P.S. - Oh by the way, I didn’t want to make a new weblog post for that, but we voted (73%) for the end of the strike this morning.
P.S. (2) - Watch for a redesign soon. Er, when I’ll have the time start something.
P.S. (3) - I like P.S.’s ;-)




There are 12 comments yet. Don't be shy.
Well, it’s a hard thing to get, but the most important thing is to get how the cascade works, why it doesn’t work in that other browser and how the CSS itself works, why it all does what it does. That’s what I tell every new recruit ;)
True and Remi is a kind of CS* newbie. :D
* Counter-Strike
It’s because I never played to CS :)
I found in building my site that trial-and-error is man’s best friend.

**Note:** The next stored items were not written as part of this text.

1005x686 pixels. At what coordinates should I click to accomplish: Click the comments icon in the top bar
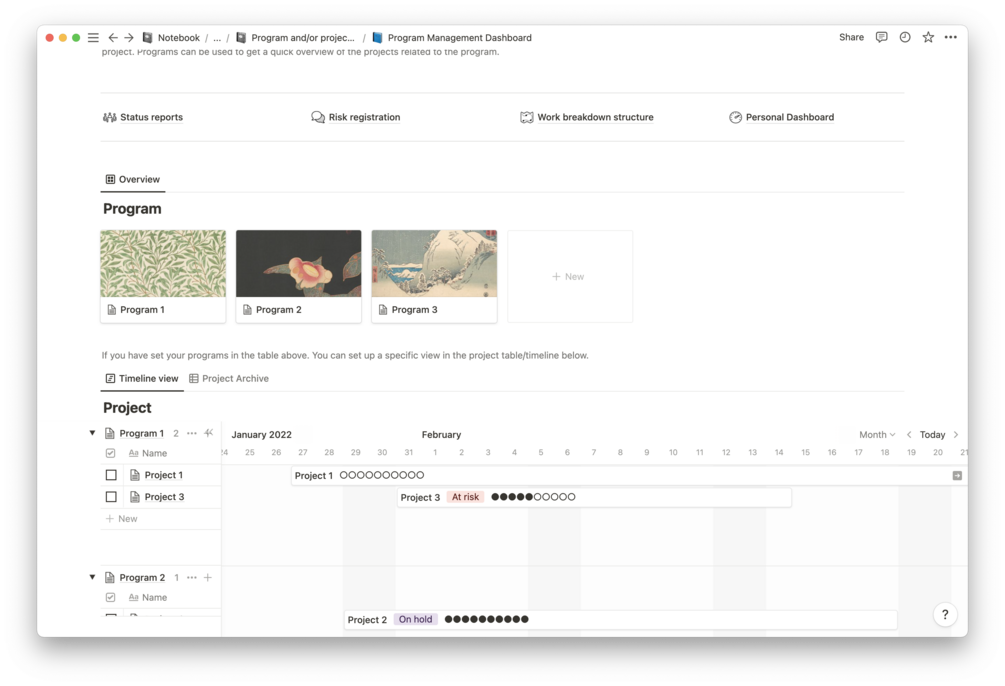pyautogui.click(x=880, y=37)
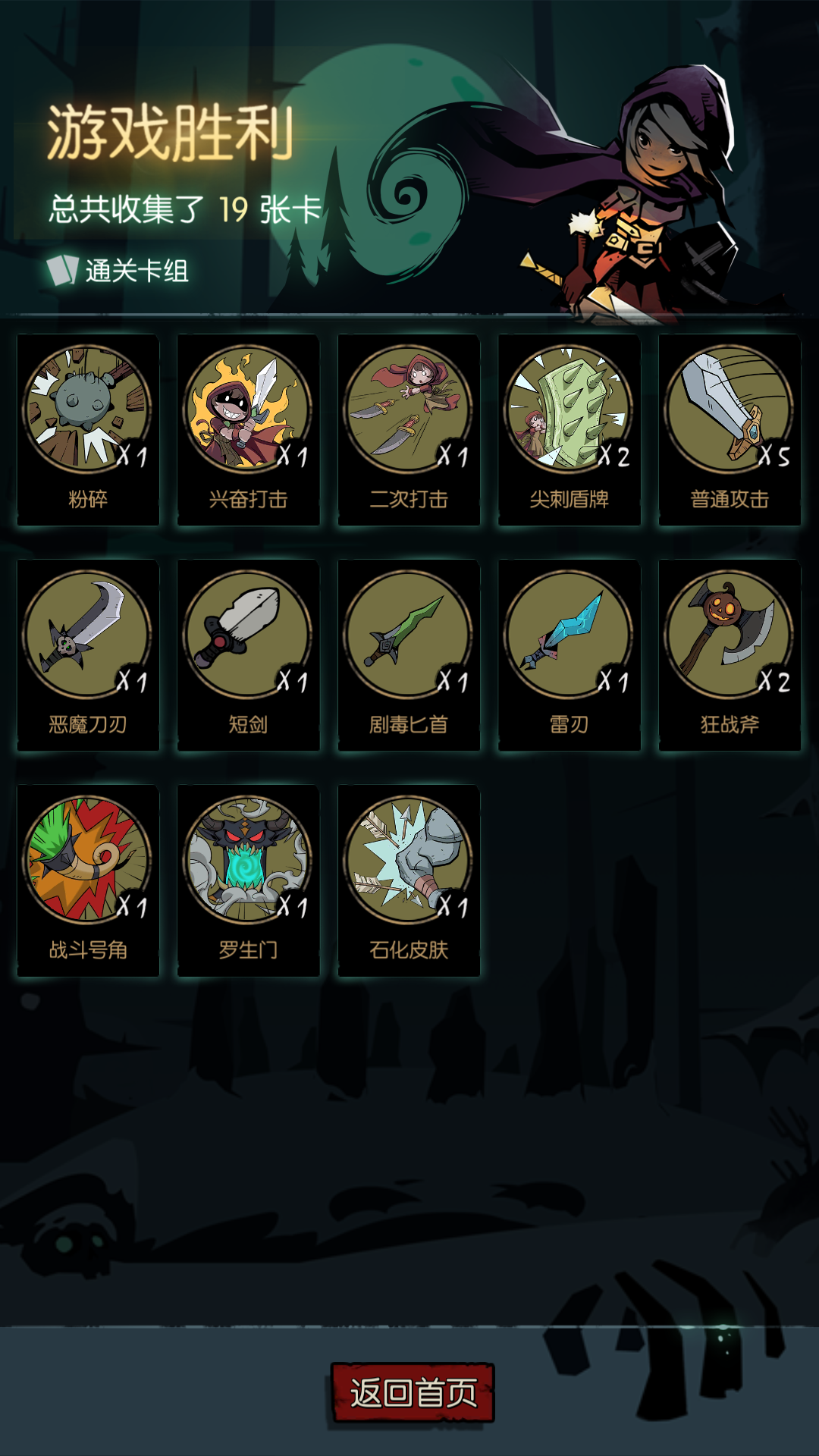Open the 战斗号角 battle horn card
This screenshot has height=1456, width=819.
click(88, 880)
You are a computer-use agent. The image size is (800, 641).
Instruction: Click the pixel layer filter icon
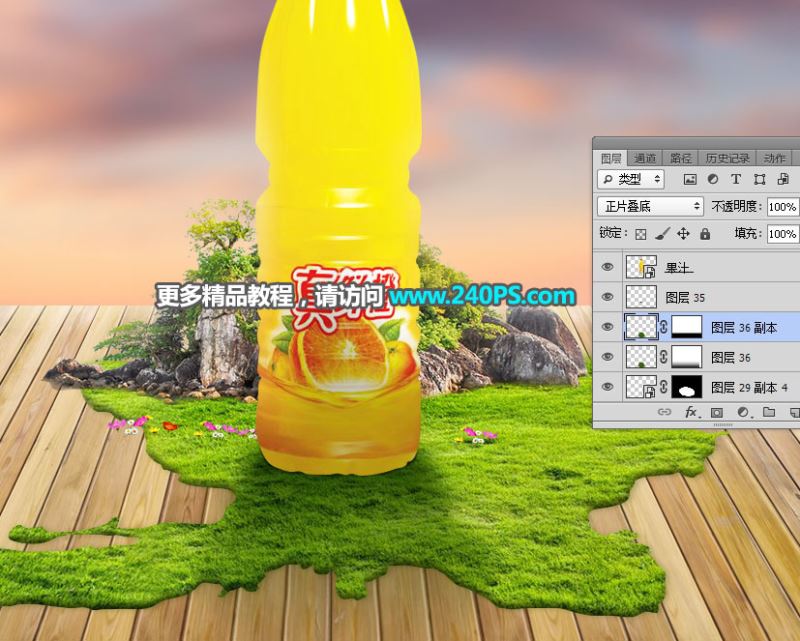[x=690, y=179]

Through trial and error you come to understand CSS…
…and you learn patience!
1- IE sucks but 90% of people on the web use it. So we must do something 100% compatible with ie or insert a BEAUTIFUL Mozilla Firefox Powered at the bottom of each website to remember them IE is not very secure for them!
So come on fiz… A beautiful Fox on your website should be great ;)

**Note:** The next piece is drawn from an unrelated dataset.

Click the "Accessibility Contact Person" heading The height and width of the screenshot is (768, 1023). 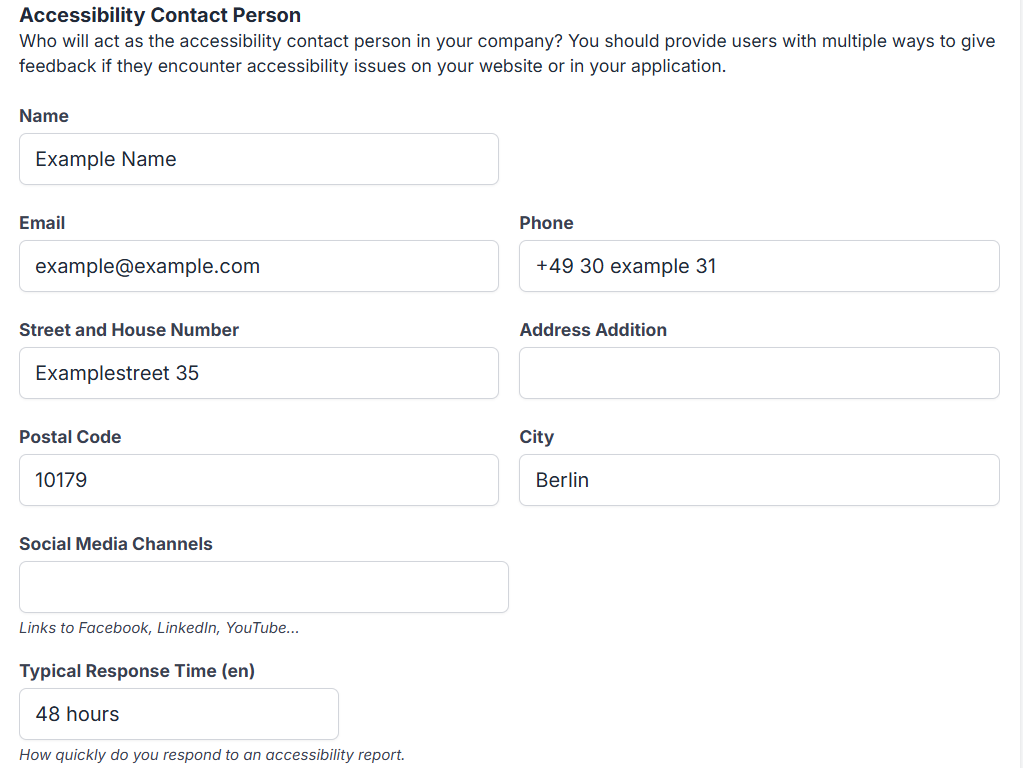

2- And, i think you redesign your website very too often…
But if is better than the present one… I hope see it soon!
3- IM proud to say than my website is in CSS only. Thanks for your influence fiz!
4- I don’t like P.S.’s but #-. Step by step mf!
I hope the strike comes to end soon. Just thought I’d drop a line to say that I enjoyed the design and layout of the site and keep up the excellent work.
It was weird, I usually need like a whole bunch of CSS hacks (all of them for IE) to get my site to display properly on IE and Firefox. After my last redesign where I aimed for XHTML 1.0 strict and everything I only needed one. PS. I found using borders on most divs help a lot.
Compliance is for noobs. All my previous designs render the same in every browser I’ve tried, and none of them are valid. So suck on that W3C, and all of you compliance-nazis ;]
Pat, if everyone’s having their own standards, on what web browsers developpers will base their work on? The W3C is there to tell people and devs that this is THE standard for web pages, this is THE standard for styling, etc. But if you don’t want your site to be compliant, that’s your choice.
I hope you relise your site doesn’t work in opera. Kinda sad really. And your comment, “He just realized that most of the time, if something works in Firefox (or any Gecko-based browser) it doesn’t in IE, and vice-versa.” which is wrong. And for those who said there are CSS hacks. You shouldn’t really use CSS hacks. Majority of the sites out there which use CSS hacks, could achieve the same design without hacks. They should be only used as a last resort. Its sad really the amount of newbie web designers out there who use CSS hacks when they didnt need to.
’tis harder too have tables cross-browser compatible.
Yeah Phillip, I’m aware that my design is not fully working with the Opera browser. And by the way, I never talked about hacks. I don’t like them.